Culebra This is a warning on the eve of a new year: I’m obsessed with stopping voter suppression as we countdown the months and days to the election in November. Besides my general obsession, I’m especially focused on the efforts “behind closed doors,” so to speak in the warrens and cubbyholes of secretaries of state where voter files are managed and maintained. One of my recurring nightmares after five decades of work registering voters, particularly among low-and-moderate income families, is that many of our efforts to bring new voters through the front door are being lost as nameless data crunchers eliminate voters through the backdoor through purges and other mechanisms.

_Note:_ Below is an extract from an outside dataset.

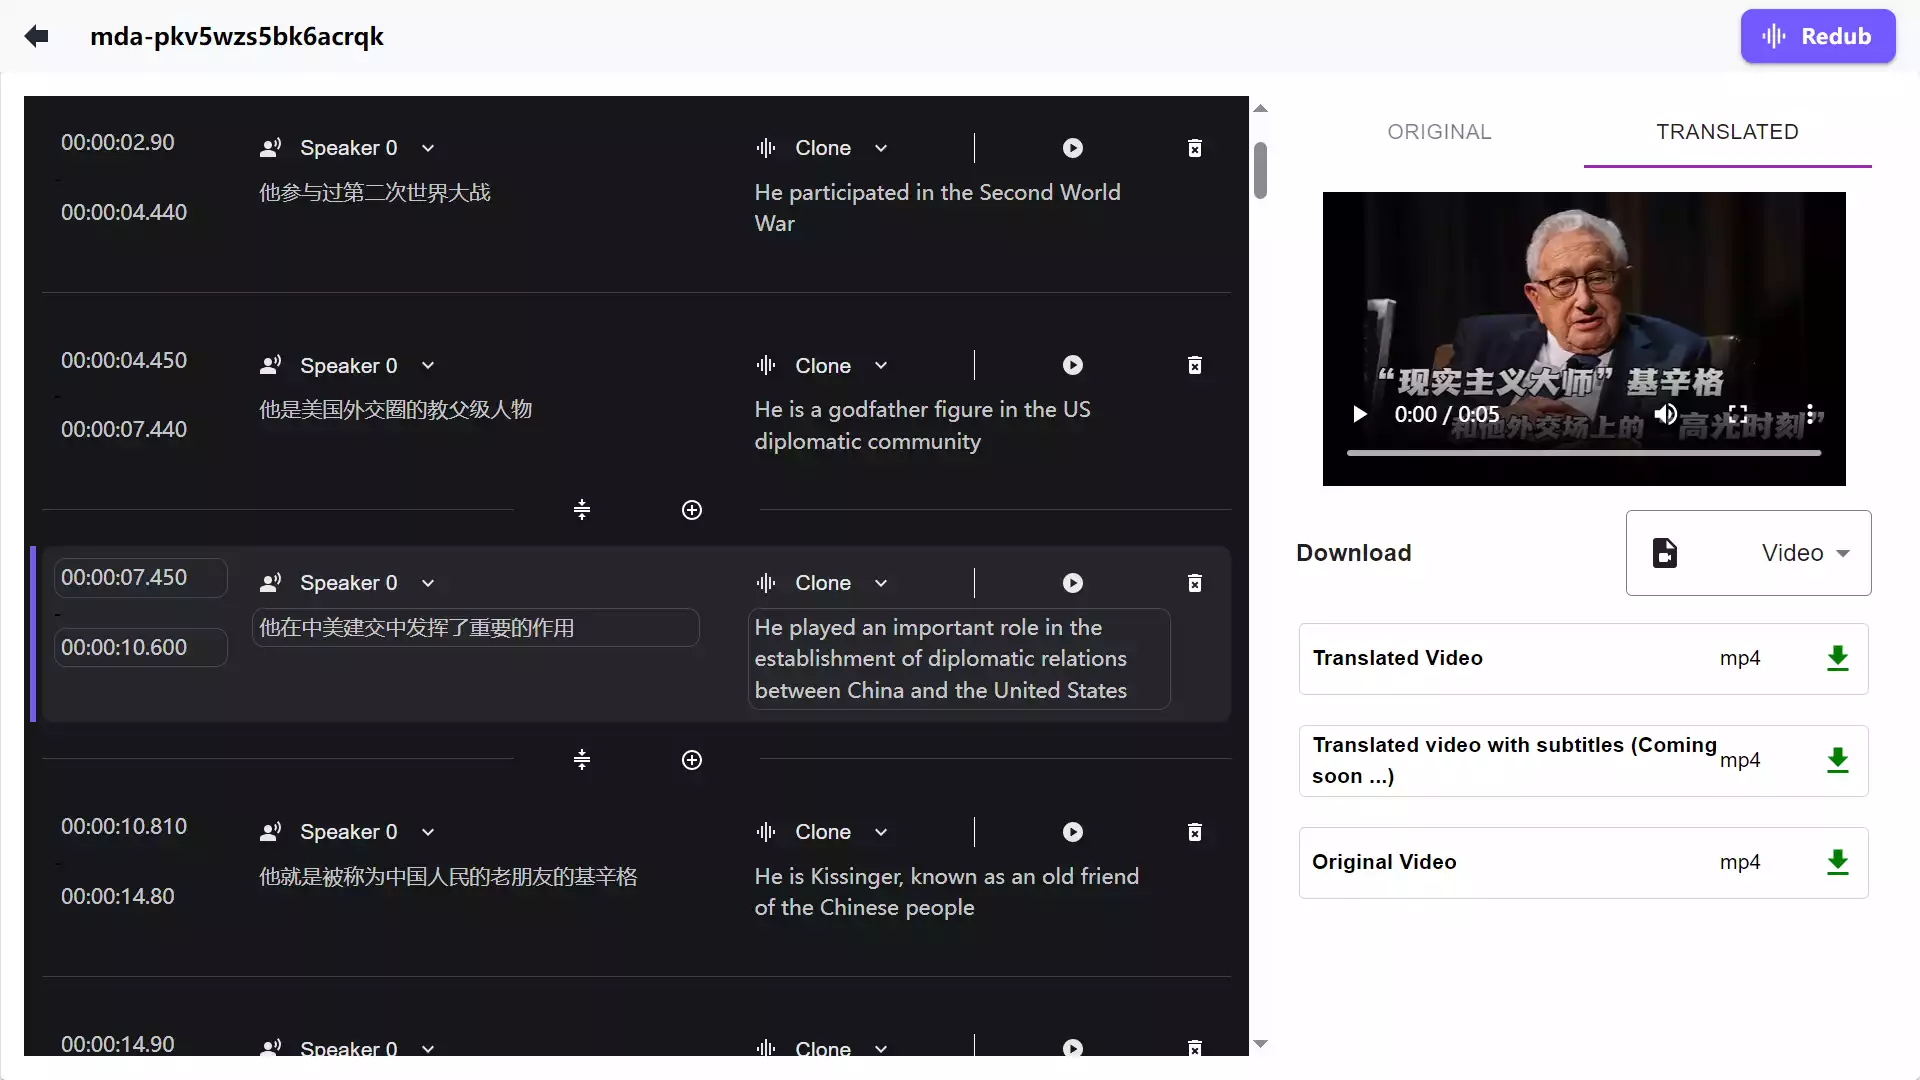The width and height of the screenshot is (1920, 1080).
Task: Delete the segment starting at 00:00:07.450
Action: coord(1194,583)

Reading Andrew Cockburn’s piece in the recent Atlantic called “Election Bias: The New Playbook for Voter Suppression,” added more logs to my fire. Much of his “letter from Washington” repeated the litany of recent examples of voter purges in Georgia, Wisconsin, and elsewhere. He started his piece though with a story about the Tennessee Black Voter Project. They claimed to have registered 90,000, largely African-American new voters in the spring of 2018. They had to endure the usual obstacles of rejections, but past that the Secretary of State became the leader of the Republican band in the legislature to make it harder to register new voters in Tennessee by putting “mass registration drives under state control and to criminalize mistakes made on applications. The bill imposed heavy fines for any group that turned in multiple incomplete applications, mandated severe penalties for failing to submit registration forms to election officials within ten days of being signed by the applicant, and require any person registering voters to receive official certification and government-administered training.” In short, the usual menu of obstacles to successful registration drives. Fortunately, a Tennessee district judge threw it out.

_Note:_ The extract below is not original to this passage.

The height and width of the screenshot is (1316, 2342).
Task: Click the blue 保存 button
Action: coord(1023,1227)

What caught my eye especially though was not all of this harassment, but one of the key organizers being quoted as not knowing which of their registrants successfully got through the process and which didn’t. This is exactly one of the aims of our Voter Purge Project, a partnership of ACORN International, the American Voter Project, and Labor Neighbor Research & Training Center. Using our database processing this would be an easy query and match that we could do for them, except for one thing that gets less attention and that Cockburn didn’t cover. To get the voter file and check on success versus failure and who might have been purged, correctly or falsely, would take $2500, and to monitor it throughout a year, would mean $2500 times twelve months or $30,000. Tennessee doesn’t want anyone without deep, deep pockets to be able to see how they are handling the voter lists or their database!

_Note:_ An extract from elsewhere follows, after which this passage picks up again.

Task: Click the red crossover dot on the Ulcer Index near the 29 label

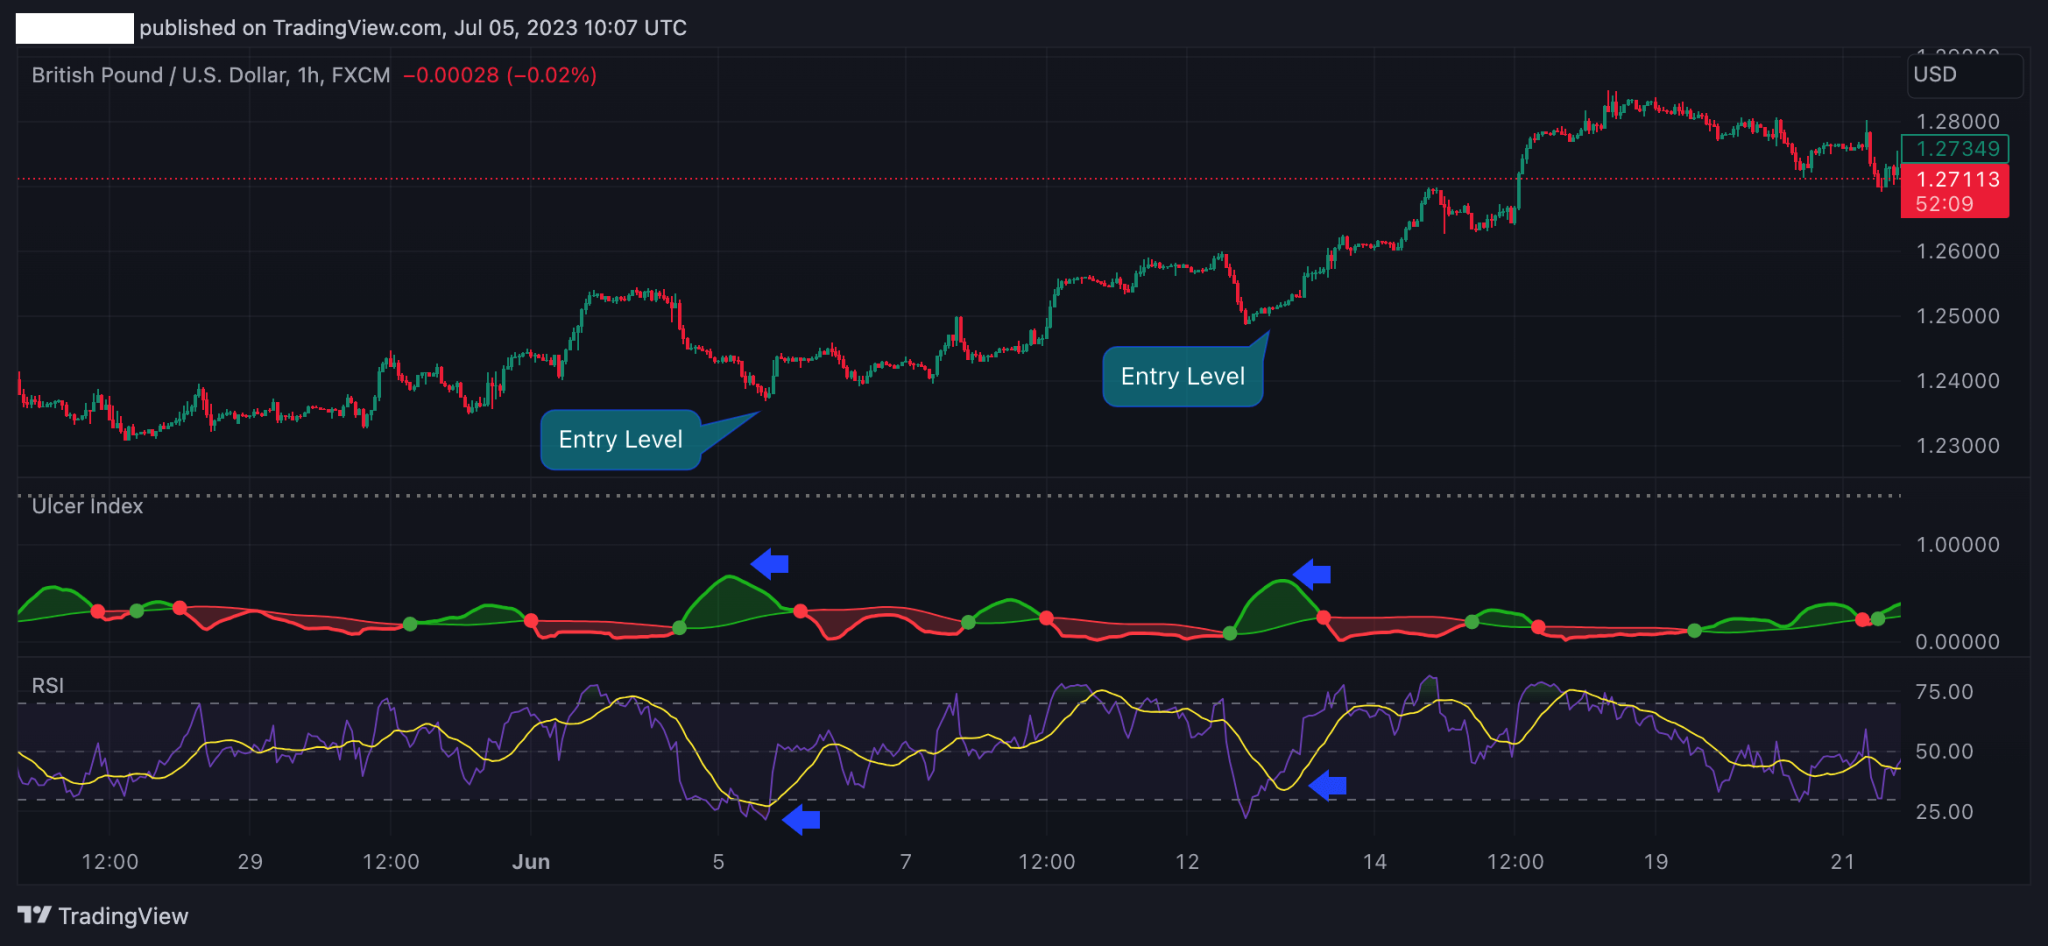Action: point(178,605)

The general theme of Cockburn’s piece, the critique of the Tennessee Black Voter Project, and scores of other efforts throughout the south and the rest of the country is not just voter suppression, but a concerted effort to deny voters on par with the systemic policies that the Civil Rights Movement sought to address. Might as well tell it like it is, and it is pure grade evil and crosses the line of what should be permissible in a democracy. Period.